(Task to carry out) Whenever the string "item" turns up in a line of the data below, copy that line.

(Saved data entries)
═══
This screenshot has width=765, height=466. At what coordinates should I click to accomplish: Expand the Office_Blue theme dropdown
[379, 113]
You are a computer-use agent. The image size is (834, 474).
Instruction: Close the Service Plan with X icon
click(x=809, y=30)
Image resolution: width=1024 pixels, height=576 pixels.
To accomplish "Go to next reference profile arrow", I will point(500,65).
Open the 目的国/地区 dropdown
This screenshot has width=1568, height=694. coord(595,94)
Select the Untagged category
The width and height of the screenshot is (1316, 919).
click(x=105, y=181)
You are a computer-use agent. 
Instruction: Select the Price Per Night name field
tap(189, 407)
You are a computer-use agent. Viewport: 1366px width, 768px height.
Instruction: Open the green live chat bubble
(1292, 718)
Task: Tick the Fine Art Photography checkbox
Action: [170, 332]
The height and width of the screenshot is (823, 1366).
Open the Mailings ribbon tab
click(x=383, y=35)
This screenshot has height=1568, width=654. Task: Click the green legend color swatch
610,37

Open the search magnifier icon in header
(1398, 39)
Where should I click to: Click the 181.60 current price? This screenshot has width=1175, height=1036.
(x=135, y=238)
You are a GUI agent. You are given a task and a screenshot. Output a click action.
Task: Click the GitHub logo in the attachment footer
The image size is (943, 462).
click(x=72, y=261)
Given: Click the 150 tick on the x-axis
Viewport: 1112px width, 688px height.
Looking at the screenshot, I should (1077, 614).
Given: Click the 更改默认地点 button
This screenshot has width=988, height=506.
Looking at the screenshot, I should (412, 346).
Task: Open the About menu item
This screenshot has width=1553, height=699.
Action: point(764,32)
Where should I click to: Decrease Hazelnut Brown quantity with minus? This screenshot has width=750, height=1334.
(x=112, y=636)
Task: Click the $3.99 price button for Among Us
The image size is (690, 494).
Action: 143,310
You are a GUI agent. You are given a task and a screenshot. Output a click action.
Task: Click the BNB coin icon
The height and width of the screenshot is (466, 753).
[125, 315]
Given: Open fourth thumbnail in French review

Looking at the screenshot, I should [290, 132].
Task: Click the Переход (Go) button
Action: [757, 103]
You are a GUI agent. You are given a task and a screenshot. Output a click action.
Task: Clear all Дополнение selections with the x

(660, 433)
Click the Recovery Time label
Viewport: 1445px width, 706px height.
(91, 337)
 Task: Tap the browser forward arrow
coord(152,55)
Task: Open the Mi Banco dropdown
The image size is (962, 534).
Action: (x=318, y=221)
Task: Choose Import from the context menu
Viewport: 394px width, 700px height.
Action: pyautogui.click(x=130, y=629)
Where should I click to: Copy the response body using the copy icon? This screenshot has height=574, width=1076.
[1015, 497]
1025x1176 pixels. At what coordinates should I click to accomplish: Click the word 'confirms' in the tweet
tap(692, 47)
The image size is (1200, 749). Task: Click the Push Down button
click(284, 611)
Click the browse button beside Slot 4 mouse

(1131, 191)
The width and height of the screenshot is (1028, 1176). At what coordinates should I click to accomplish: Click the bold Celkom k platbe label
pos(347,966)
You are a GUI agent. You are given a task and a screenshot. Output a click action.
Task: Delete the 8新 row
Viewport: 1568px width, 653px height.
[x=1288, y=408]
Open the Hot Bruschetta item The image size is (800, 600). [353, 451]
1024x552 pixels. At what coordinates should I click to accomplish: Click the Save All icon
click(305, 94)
═══
(Result of the task)
Task: Open the About menu item
Open the Hot Bruschetta item The image size is (800, 600). [353, 451]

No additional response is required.